SHORT TASK: Write out all the items below again, putting "screen assistant" wherever "GUI agent" appears and keeping everything else the same. Leave the pictures out.

===============

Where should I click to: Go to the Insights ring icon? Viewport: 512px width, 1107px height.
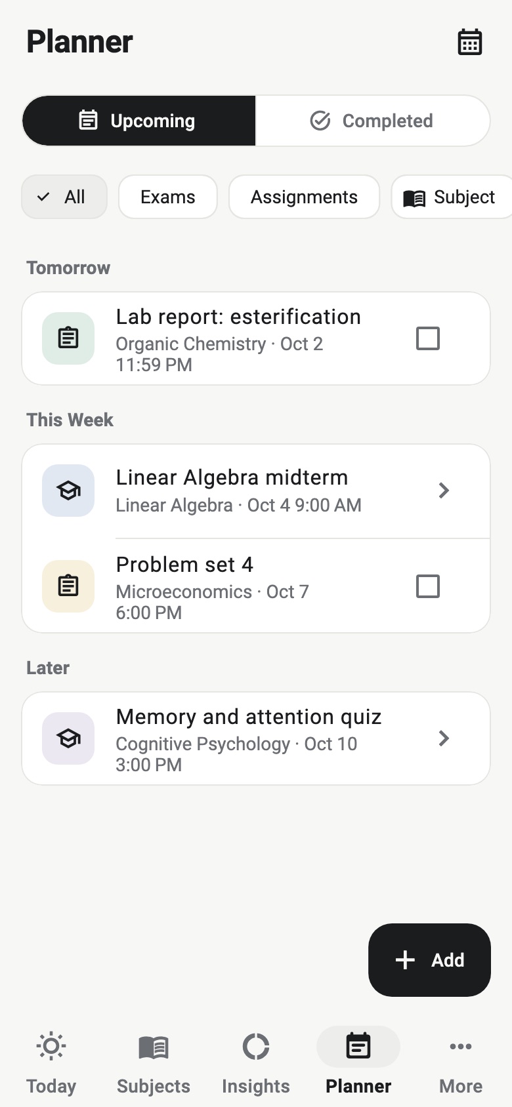coord(256,1047)
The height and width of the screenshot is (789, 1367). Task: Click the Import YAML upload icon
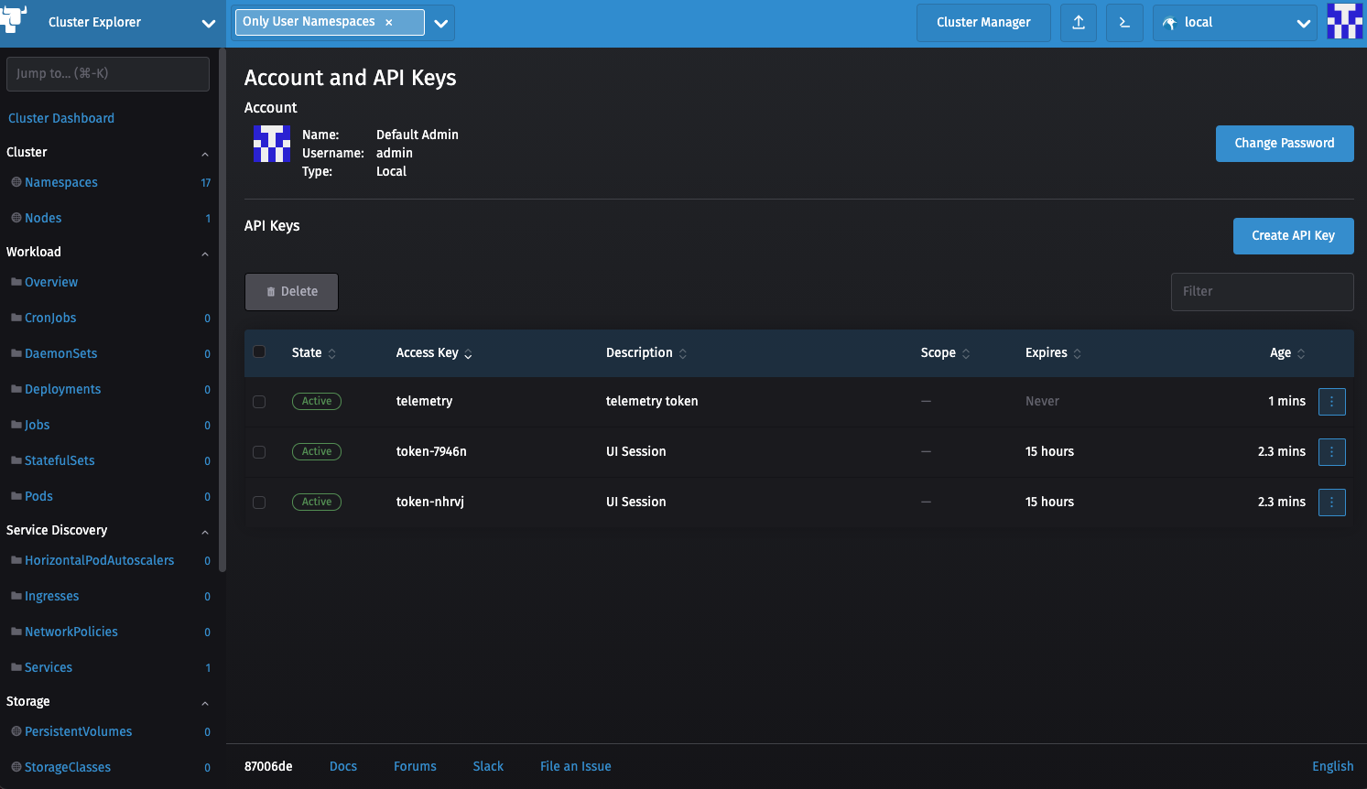[x=1078, y=23]
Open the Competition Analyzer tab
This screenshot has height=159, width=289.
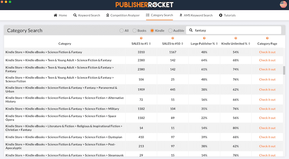pos(123,15)
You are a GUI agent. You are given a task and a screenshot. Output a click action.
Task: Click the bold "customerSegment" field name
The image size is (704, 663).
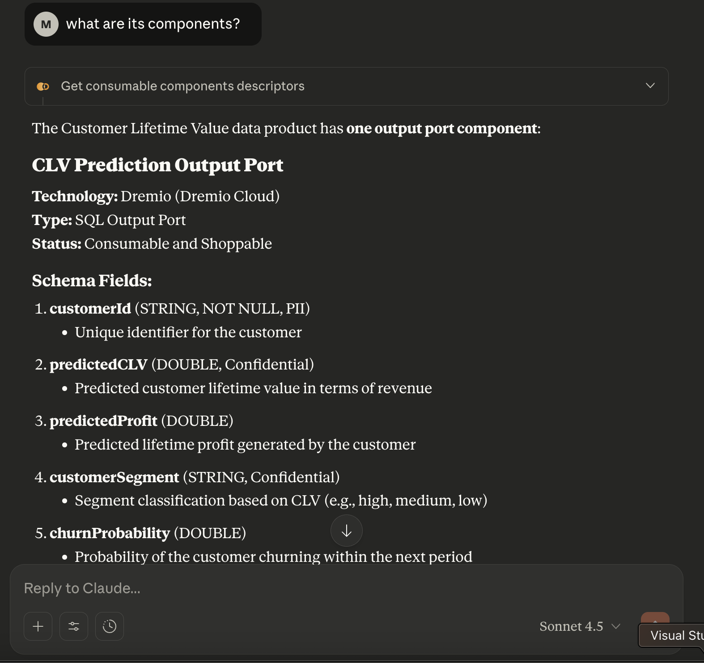pyautogui.click(x=115, y=477)
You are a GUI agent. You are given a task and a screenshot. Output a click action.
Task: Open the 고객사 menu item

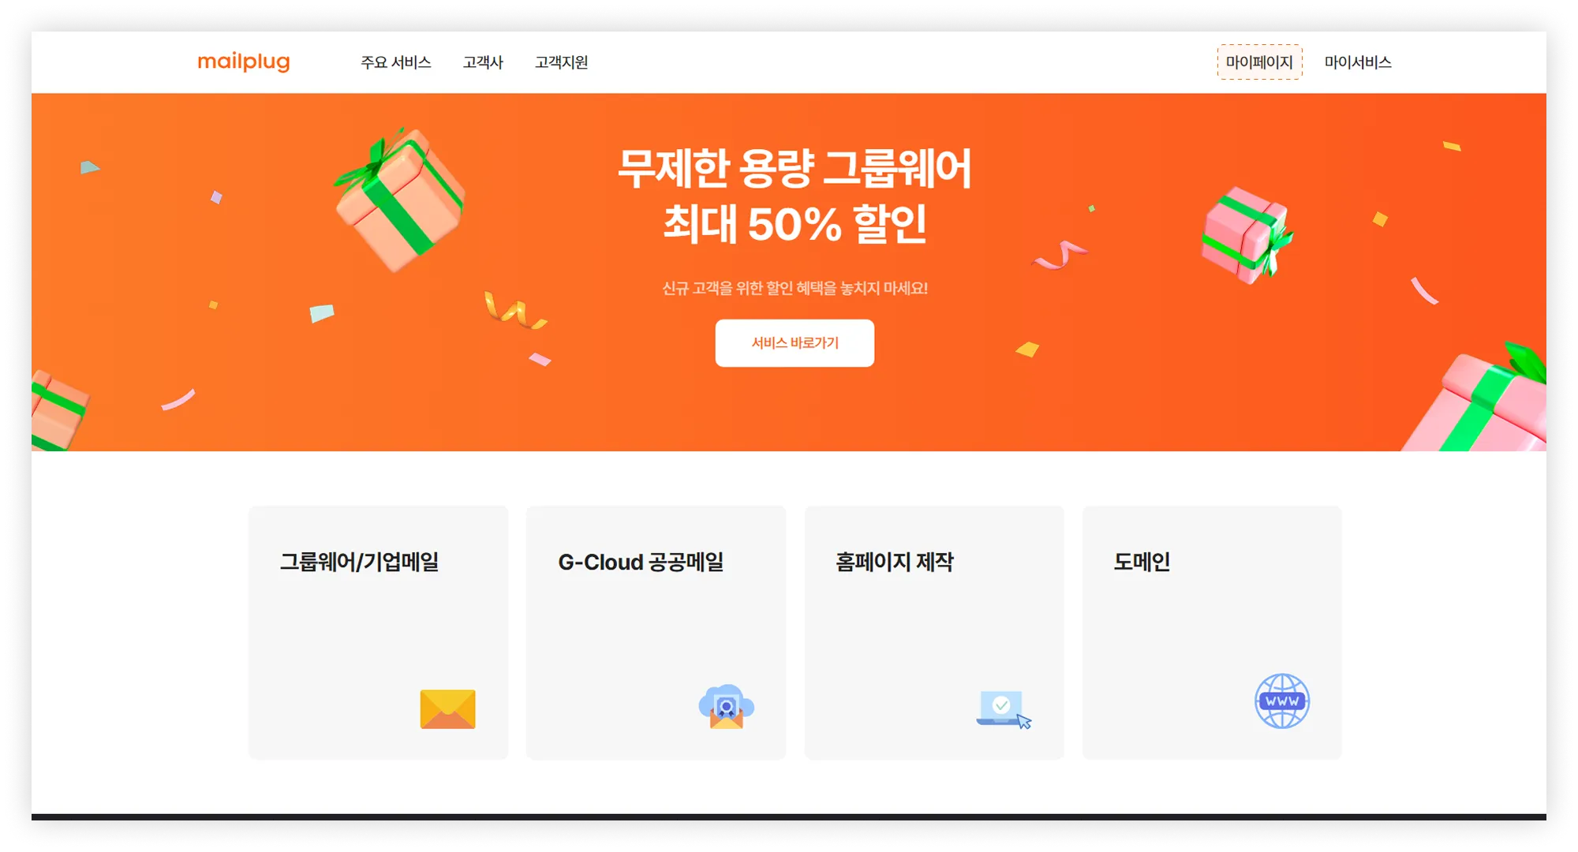coord(483,62)
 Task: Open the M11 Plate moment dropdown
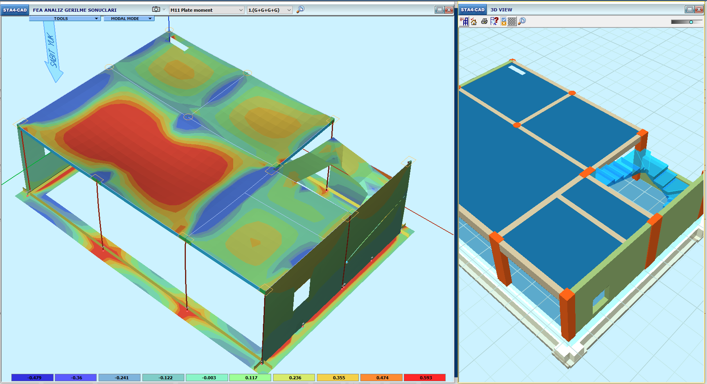[207, 10]
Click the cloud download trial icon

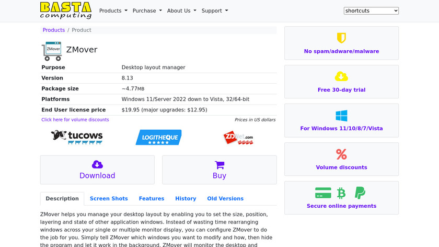341,76
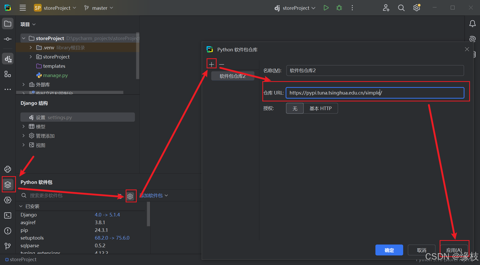Viewport: 480px width, 265px height.
Task: Open the more actions three-dot menu
Action: pos(352,8)
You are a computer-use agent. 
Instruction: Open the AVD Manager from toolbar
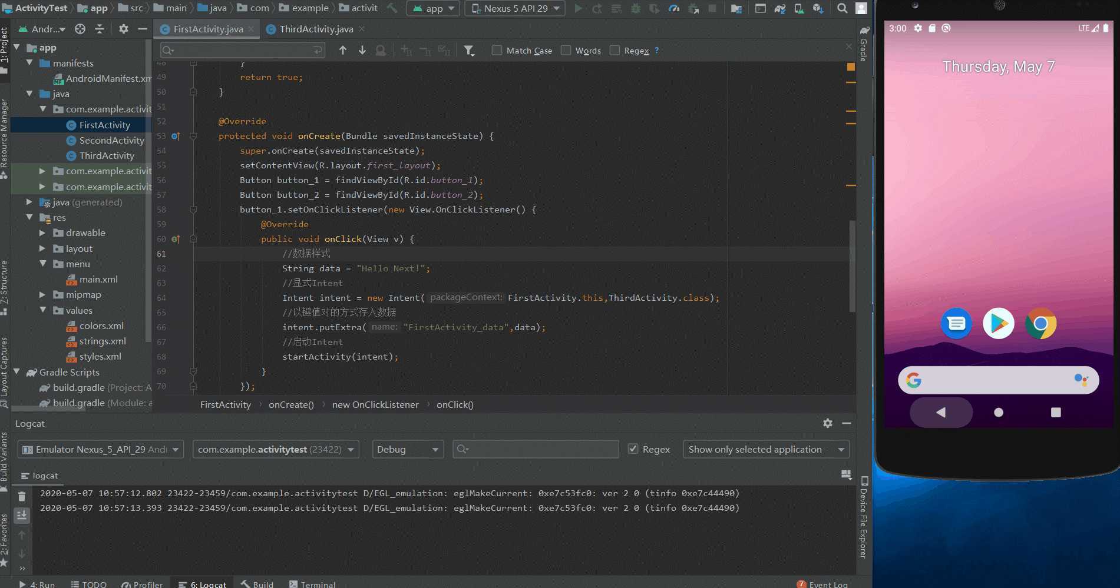point(799,8)
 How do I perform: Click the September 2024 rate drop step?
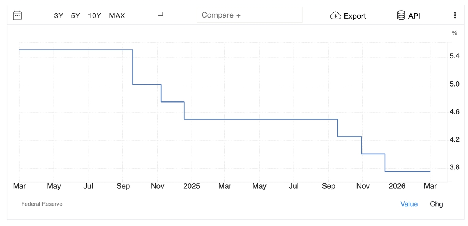click(x=133, y=67)
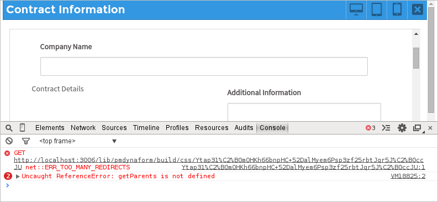Open the Elements tab
The image size is (438, 202).
50,128
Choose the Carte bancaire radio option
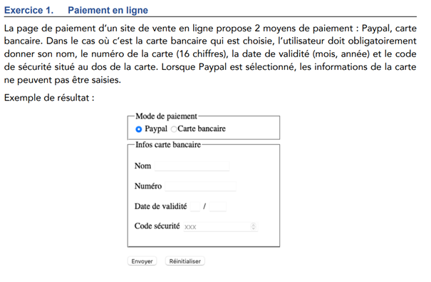 [174, 129]
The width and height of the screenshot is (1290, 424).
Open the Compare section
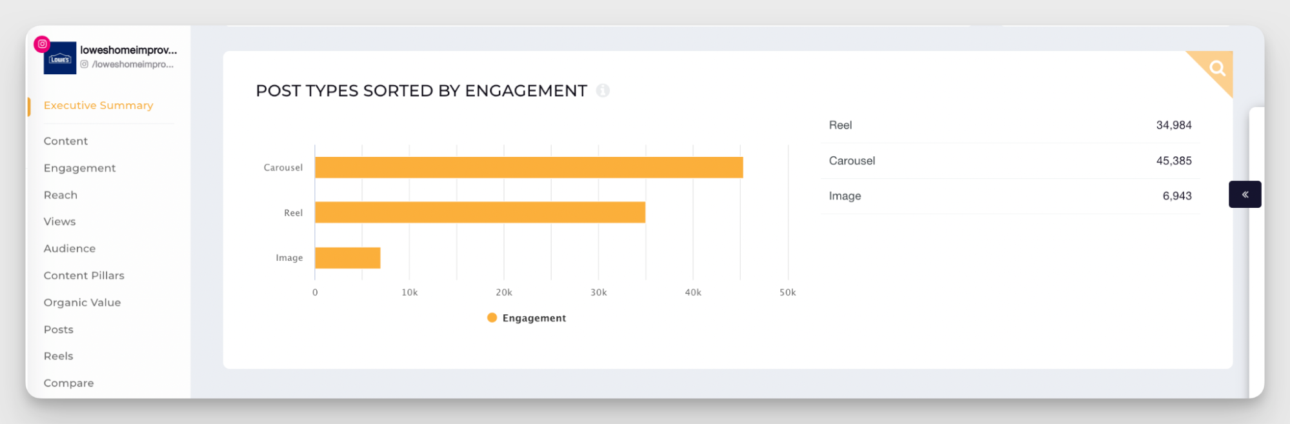(69, 383)
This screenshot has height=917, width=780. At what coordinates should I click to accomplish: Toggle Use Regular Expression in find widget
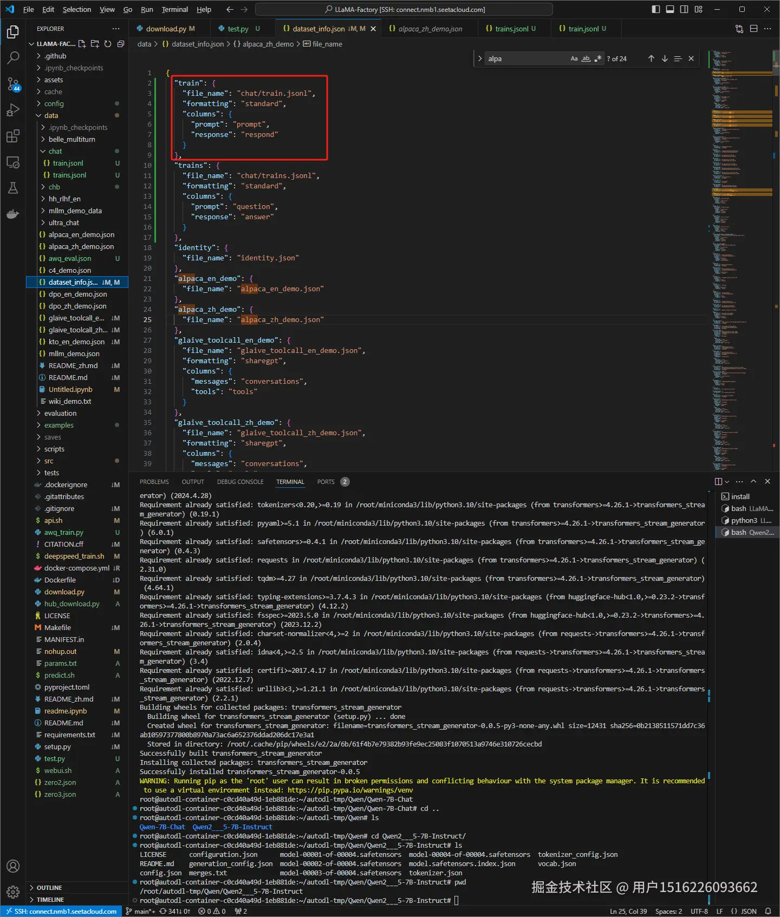(598, 58)
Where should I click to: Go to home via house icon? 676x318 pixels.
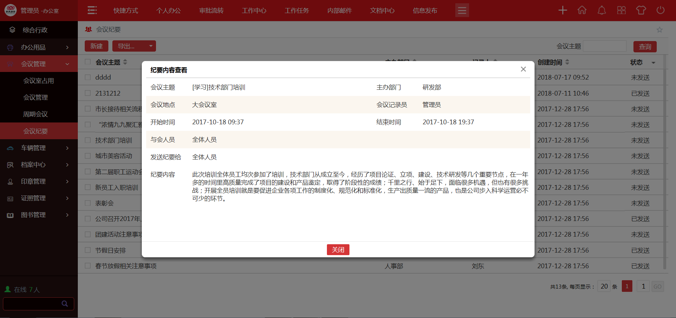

===============

RESULT FOR THIS TASK:
Where should I click to: Go to the Insights ring icon? Viewport: 512px width, 1107px height.
coord(256,1047)
The height and width of the screenshot is (789, 1367). Task: Click the Import YAML upload icon
[x=1078, y=23]
Open the Competition Analyzer tab
This screenshot has height=159, width=289.
pos(123,15)
You are a screen assistant. You are given a task and a screenshot. Output a click action.
Task: Click the bold "customerSegment" field name
The image size is (704, 663).
pyautogui.click(x=115, y=477)
You are a screen assistant. You are given a task and a screenshot. Output a click action.
Task: Open the 고객사 menu item

coord(483,62)
 Task: Open the M11 Plate moment dropdown
[207, 10]
Click the cloud download trial icon

341,76
Viewport: 480px width, 265px height.
Task: Open the more actions three-dot menu
Action: pos(352,8)
You are a computer-use agent. 
Instruction: Open the AVD Manager from toolbar
point(799,8)
 How do I perform: Click the September 2024 rate drop step?
click(x=133, y=67)
Open the Elements tab
The image size is (438, 202).
50,128
Choose the Carte bancaire radio option
 [174, 129]
The width and height of the screenshot is (1290, 424).
Open the Compare section
(69, 383)
This screenshot has height=917, width=780. At what coordinates should I click to accomplish: Toggle Use Regular Expression in find widget
(598, 58)
Where should I click to: Go to home via house icon? 676x318 pixels.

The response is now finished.